**PROBLEM STATEMENT**. As soon as the line containing "Instruction: Uncheck the" appears in the material below, start returning lines exactly, and end with the line containing "Given: Tap the Place 2 Place cover art".
= = = = = = =
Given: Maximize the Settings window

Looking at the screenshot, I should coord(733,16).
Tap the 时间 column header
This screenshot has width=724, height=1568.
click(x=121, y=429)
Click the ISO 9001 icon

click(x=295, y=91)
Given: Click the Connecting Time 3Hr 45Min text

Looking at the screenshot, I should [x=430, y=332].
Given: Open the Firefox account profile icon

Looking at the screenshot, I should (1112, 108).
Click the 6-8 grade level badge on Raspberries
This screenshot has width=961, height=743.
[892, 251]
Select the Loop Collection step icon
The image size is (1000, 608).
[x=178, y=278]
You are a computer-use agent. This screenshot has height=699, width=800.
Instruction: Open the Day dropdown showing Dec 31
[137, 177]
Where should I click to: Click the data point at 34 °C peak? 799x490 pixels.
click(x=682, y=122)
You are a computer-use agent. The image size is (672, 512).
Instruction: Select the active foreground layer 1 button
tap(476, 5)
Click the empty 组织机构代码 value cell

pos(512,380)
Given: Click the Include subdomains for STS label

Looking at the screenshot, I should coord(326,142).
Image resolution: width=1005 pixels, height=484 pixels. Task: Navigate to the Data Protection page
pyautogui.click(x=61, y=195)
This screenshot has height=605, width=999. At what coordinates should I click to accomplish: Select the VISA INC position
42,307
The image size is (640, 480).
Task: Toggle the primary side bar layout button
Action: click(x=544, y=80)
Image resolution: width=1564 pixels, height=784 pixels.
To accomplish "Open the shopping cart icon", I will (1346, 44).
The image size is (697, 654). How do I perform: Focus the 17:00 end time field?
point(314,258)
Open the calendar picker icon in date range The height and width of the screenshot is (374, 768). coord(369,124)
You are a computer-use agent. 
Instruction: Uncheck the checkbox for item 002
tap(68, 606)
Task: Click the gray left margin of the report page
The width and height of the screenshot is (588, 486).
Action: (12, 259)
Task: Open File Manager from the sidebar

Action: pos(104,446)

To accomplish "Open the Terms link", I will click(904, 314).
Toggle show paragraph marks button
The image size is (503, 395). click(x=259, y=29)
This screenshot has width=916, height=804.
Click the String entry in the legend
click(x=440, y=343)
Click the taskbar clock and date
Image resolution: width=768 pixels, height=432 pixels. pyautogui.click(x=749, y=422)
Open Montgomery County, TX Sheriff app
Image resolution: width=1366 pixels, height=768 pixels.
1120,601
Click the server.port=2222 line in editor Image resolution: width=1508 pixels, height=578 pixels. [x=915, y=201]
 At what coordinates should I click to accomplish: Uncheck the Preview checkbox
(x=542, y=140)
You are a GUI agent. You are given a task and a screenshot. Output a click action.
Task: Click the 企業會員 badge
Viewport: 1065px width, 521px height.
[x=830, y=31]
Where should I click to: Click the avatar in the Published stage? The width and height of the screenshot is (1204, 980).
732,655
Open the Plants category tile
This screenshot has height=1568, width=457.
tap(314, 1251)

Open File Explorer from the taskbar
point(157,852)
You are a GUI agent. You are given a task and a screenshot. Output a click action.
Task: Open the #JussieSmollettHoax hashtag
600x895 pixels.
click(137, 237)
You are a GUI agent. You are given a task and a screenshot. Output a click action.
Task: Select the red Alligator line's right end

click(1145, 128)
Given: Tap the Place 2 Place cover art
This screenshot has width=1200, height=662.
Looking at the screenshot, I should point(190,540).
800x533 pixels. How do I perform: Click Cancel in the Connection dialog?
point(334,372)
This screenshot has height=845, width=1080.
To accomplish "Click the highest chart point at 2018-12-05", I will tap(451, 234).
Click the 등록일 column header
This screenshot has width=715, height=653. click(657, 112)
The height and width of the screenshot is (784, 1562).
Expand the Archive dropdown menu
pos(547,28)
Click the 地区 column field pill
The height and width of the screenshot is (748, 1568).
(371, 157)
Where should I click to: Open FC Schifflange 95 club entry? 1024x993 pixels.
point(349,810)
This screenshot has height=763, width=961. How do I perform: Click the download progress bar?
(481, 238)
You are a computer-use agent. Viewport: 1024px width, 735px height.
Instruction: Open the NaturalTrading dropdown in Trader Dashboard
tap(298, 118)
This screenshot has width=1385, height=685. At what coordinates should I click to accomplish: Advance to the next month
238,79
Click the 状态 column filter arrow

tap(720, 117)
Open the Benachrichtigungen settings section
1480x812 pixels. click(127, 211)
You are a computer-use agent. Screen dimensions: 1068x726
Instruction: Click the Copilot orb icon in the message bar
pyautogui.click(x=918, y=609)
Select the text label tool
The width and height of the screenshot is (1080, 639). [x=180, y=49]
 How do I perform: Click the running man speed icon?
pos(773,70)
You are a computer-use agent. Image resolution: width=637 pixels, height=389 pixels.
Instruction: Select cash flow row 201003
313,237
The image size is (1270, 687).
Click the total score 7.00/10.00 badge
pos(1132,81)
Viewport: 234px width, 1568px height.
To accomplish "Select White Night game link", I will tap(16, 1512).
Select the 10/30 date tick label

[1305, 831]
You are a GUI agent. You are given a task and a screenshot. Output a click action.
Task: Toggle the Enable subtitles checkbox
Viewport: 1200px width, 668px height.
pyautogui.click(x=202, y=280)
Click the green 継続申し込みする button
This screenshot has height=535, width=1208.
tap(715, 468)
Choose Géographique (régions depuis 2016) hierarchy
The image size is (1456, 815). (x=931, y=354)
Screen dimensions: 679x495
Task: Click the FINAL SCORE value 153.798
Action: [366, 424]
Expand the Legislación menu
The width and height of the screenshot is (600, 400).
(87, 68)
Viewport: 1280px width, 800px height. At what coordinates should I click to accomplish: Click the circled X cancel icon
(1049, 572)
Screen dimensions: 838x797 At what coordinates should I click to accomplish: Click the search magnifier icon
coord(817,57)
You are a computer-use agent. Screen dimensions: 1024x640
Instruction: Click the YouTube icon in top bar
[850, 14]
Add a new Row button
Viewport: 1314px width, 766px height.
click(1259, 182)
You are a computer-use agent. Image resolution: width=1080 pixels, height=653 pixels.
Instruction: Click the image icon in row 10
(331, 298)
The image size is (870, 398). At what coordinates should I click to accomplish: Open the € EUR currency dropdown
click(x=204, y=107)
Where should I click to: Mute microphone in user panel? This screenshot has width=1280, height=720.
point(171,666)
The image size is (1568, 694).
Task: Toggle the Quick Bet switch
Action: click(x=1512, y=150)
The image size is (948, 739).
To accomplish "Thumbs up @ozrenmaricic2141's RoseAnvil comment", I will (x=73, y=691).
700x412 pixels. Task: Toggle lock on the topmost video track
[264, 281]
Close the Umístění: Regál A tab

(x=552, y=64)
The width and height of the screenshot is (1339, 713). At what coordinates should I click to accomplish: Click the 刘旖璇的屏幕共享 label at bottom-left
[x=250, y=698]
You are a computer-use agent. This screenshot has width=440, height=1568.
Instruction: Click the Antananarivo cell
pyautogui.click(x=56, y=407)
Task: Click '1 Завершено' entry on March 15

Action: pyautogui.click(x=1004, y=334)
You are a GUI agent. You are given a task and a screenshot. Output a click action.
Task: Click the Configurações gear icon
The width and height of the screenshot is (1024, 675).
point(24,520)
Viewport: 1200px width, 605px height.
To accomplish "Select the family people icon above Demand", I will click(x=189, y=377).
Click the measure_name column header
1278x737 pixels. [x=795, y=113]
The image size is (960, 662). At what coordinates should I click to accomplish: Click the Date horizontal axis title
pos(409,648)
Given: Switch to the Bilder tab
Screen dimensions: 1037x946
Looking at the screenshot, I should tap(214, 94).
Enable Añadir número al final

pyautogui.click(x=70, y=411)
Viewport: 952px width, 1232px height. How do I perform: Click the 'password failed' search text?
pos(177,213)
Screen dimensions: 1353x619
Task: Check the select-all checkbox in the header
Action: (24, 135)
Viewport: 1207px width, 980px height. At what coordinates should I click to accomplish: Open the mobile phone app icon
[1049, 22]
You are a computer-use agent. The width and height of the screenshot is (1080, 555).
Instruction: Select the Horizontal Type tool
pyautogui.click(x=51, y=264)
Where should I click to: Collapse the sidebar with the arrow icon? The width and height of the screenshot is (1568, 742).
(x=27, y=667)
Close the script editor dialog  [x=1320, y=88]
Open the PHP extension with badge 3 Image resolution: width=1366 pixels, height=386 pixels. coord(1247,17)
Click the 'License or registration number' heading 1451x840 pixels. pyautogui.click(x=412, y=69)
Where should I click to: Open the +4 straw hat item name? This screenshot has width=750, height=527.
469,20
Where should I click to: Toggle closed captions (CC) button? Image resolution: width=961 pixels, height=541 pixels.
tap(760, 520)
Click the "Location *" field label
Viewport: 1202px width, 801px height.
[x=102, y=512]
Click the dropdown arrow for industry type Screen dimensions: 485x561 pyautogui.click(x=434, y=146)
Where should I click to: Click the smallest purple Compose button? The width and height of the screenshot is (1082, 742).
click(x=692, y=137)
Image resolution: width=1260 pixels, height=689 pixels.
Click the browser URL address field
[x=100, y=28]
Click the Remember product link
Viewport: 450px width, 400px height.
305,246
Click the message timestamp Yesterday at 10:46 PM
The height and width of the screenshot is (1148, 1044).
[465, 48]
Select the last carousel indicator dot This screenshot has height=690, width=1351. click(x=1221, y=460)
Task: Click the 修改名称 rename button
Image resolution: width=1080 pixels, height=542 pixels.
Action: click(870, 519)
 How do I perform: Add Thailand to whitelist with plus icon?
= = = = = = =
**RESPONSE TO THIS TASK**.
Instruction: Uncheck the checkbox for item 002
tap(68, 606)
Task: Click the gray left margin of the report page
The width and height of the screenshot is (588, 486).
Action: (12, 259)
Task: Open File Manager from the sidebar

Action: pos(104,446)

To accomplish "Open the Terms link", I will click(904, 314).
Toggle show paragraph marks button
The image size is (503, 395). click(x=259, y=29)
This screenshot has width=916, height=804.
Click the String entry in the legend
click(x=440, y=343)
Click the taskbar clock and date
Image resolution: width=768 pixels, height=432 pixels. pyautogui.click(x=749, y=422)
Open Montgomery County, TX Sheriff app
Image resolution: width=1366 pixels, height=768 pixels.
1120,601
Click the server.port=2222 line in editor Image resolution: width=1508 pixels, height=578 pixels. [x=915, y=201]
 At what coordinates should I click to accomplish: Uncheck the Preview checkbox
(x=542, y=140)
You are a GUI agent. You are given a task and a screenshot. Output a click action.
Task: Click the 企業會員 badge
Viewport: 1065px width, 521px height.
[x=830, y=31]
Where should I click to: Click the avatar in the Published stage? The width and height of the screenshot is (1204, 980).
732,655
Open the Plants category tile
This screenshot has height=1568, width=457.
tap(314, 1251)

Open File Explorer from the taskbar
point(157,852)
You are a GUI agent. You are given a task and a screenshot. Output a click action.
Task: Open the #JussieSmollettHoax hashtag
600x895 pixels.
click(137, 237)
You are a GUI agent. You are given a task and a screenshot. Output a click action.
Task: Select the red Alligator line's right end

click(1145, 128)
Given: Tap the Place 2 Place cover art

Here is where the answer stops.